In the view of the Catholic Church, the presence of Christ in the Eucharist is of an order different from the presence of Christ in the other sacraments: in the other sacraments he is present by his power rather than by the reality of his body and blood, the basis of the description of his presence as "real".

Orthodox view: Objective Change[edit]

The Eastern Orthodox Churches and the Oriental Orthodox Churches, as well as the Church of the East, believe that in the Eucharist the bread and wine are objectively changed and become in a real sense the Body and Blood of Christ.[21] The theologians Brad Harper and Paul Louis Metzger state that:

While the Orthodox Church has often employed the term transubstantiation, Kallistos Ware claims the term "enjoys no unique or decisive authority" in the Orthodox Church. Nor does its use in the Orthodox Church "commit theologians to the acceptance of Aristotelian philosophical concepts". ...Ware also notes that while the Orthodox have always "insisted on the reality of the change" from bread and wine into the body and the blood of Christ at the consecration of the elements, the Orthodox have "never attempted to explain the manner of the change."[22]

The Greek term metousiosis (μετουσίωσις) is sometimes used by Eastern Orthodox Christians to describe the change since this term "is not bound up with the scholastic theory of substance and accidents", but it does not have official status as "a dogma of the Orthodox Communion.[23][24][25] Similarly, Coptic Orthodox Christians "are fearful of using philosophical terms concerning the real presence of Christ in the Eucharist, preferring uncritical appeals to biblical passages like 1 Cor. 10.16; 11.23-29 or the discourse in John 6.26-58."[26]

While the Roman Catholic Church believes that the change "takes place at the words of institution or consecration", the Eastern Orthodox Church teaches that the "change takes place anywhere between the Proskomedia (the Liturgy of Preparation)" and "the Epiklesis ('calling down'), or invocation of the Holy Spirit 'upon us and upon these gifts here set forth'". Therefore, it teaches that "the gifts should be treated with reverence throughout the entirety of the service. We don't know the exact time in which the change takes place, and this is left to mystery."[27]

The words of the Ethiopic liturgy are representative of the faith of Oriental Orthodoxy: "I believe, I believe, I believe and profess to the last breath that this is the body and the blood of our Lord God and Saviour Jesus Christ, which he took from our Lady, the holy and immaculate Virgin Mary, the Mother of God."

The Eastern Orthodox Church Synod of Jerusalem declared: "We believe the Lord Jesus Christ to be present, not typically, nor figuratively, nor by superabundant grace, as in the other Mysteries, ... but truly and really, so that after the consecration of the bread and of the wine, the bread is transmuted, transubstantiated, converted and transformed into the true Body Itself of the Lord, Which was born in Bethlehem of the ever-Virgin Mary, was baptised in the Jordan, suffered, was buried, rose again, was received up, sitteth at the right hand of the God and Father, and is to come again in the clouds of Heaven; and the wine is converted and transubstantiated into the true Blood Itself of the Lord, Which, as He hung upon the Cross, was poured out for the life of the world."[28]

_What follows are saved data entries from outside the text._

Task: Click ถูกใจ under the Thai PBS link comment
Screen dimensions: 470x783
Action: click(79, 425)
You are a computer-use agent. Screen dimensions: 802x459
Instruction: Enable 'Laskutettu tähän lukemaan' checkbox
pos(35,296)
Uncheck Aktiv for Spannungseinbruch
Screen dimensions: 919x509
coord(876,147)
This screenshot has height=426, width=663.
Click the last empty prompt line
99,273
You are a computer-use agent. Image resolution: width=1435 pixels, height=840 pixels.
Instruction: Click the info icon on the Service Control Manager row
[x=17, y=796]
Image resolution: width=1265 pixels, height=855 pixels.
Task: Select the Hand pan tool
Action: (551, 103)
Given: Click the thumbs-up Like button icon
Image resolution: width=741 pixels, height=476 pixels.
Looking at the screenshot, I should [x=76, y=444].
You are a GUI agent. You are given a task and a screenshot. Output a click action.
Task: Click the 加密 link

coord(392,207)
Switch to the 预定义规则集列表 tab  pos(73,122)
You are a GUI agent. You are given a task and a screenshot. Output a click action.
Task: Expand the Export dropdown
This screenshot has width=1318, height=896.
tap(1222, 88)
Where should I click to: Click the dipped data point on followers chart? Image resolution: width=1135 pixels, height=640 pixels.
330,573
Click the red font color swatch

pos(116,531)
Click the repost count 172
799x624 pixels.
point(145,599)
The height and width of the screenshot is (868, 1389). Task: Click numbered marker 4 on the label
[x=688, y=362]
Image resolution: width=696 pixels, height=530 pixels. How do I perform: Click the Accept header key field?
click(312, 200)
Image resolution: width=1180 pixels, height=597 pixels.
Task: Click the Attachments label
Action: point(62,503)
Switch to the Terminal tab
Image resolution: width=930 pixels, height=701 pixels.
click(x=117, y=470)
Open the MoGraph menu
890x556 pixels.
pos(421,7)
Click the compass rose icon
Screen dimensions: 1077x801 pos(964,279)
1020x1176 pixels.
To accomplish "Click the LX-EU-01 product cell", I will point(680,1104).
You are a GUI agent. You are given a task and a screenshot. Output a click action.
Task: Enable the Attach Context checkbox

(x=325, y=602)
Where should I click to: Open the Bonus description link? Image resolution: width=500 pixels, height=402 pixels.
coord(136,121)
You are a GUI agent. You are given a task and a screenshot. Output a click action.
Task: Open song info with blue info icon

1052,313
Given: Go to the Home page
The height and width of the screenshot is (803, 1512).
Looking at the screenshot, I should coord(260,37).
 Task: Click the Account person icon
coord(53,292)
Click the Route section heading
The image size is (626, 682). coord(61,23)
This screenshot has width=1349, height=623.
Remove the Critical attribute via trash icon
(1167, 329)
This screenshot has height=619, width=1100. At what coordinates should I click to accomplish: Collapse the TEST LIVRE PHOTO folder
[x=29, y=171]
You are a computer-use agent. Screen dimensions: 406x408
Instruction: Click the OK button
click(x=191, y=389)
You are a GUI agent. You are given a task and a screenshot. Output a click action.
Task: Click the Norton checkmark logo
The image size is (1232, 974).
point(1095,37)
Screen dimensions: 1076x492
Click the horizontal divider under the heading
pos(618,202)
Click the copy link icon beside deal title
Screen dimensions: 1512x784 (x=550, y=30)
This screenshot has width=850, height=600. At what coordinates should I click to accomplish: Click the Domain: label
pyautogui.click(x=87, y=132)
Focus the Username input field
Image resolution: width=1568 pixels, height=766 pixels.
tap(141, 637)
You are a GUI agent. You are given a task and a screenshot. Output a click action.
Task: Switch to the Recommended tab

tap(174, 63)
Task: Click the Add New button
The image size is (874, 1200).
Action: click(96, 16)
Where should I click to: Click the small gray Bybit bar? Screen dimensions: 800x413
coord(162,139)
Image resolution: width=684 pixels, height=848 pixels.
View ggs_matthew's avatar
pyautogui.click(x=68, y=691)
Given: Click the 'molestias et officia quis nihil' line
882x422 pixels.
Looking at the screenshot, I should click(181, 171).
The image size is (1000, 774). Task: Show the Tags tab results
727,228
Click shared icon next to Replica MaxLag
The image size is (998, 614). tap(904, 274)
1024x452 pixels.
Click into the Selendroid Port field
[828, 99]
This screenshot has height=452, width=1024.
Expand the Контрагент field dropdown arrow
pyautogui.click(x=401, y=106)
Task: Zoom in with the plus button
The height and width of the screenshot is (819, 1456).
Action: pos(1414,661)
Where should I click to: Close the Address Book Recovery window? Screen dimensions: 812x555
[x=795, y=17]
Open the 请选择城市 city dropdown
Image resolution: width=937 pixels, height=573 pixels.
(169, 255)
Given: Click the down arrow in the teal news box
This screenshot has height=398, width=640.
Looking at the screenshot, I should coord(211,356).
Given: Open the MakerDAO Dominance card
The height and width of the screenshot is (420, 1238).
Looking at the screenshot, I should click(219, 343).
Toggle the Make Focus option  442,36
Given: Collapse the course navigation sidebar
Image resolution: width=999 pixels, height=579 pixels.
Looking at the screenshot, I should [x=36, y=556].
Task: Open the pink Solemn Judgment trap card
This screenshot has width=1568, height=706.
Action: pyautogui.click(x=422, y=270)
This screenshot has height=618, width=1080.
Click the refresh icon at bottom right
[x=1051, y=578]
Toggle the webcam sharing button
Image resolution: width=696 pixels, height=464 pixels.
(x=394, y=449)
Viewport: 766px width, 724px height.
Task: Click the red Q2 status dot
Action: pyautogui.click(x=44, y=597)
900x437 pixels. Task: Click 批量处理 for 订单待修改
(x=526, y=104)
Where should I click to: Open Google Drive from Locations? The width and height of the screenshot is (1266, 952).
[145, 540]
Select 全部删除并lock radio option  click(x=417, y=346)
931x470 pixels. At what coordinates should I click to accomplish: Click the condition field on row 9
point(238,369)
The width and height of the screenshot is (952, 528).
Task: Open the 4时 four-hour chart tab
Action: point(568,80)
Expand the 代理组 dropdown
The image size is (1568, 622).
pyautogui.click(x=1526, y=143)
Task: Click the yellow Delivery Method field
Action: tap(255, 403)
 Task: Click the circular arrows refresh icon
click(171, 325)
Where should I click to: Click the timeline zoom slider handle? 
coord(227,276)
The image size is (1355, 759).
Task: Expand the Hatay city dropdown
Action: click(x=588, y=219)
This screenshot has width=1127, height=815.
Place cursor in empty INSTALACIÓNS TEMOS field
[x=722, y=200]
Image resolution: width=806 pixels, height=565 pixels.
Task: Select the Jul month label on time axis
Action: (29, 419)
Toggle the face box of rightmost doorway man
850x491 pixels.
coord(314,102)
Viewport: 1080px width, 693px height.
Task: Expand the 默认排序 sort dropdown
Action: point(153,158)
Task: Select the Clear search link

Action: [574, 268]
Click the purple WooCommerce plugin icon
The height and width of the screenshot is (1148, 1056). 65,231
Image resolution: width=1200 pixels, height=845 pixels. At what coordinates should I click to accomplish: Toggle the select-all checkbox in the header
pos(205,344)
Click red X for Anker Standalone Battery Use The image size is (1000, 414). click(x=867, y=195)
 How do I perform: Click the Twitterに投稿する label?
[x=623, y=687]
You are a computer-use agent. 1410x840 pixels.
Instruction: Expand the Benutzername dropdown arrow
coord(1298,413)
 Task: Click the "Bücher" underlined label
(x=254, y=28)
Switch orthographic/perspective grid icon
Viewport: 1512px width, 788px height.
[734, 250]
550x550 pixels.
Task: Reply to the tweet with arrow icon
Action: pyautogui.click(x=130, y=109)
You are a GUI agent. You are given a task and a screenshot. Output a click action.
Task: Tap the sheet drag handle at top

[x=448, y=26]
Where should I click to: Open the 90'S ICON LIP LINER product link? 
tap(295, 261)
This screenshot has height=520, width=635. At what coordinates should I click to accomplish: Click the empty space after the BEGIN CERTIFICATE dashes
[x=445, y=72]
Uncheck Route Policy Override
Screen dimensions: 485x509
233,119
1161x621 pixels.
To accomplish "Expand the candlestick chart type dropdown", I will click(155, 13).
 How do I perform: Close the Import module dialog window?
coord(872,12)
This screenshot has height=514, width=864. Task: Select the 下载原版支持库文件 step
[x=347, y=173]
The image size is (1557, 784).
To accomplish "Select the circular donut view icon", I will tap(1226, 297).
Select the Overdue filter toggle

Lutheran: Sacramental union[edit]

A notice about the real presence of Christ in the Eucharist in Mikael Agricola Church, Helsinki.[29]

Lutherans believe in the real presence of the body and blood of Christ in the Eucharist,[30][31] that the body and blood of Christ are "truly and substantially present in, with and under the forms"[32][33] of the consecrated bread and wine (the elements), so that communicants orally eat and drink the holy body and blood of Christ Himself as well as the bread and wine (cf. Augsburg Confession, Article 10) in this Sacrament.[34][35] The Lutheran doctrine of the real presence is more accurately and formally known as "the Sacramental Union." [36] It has been inaccurately called "consubstantiation", a term which is specifically rejected by most Lutheran churches and theologians [37] since it creates confusion about the actual doctrine, and it subjects the doctrine to the control of an abiblical philosophical concept in the same manner as, in their view, does the term "transubstantiation." [38][39][40]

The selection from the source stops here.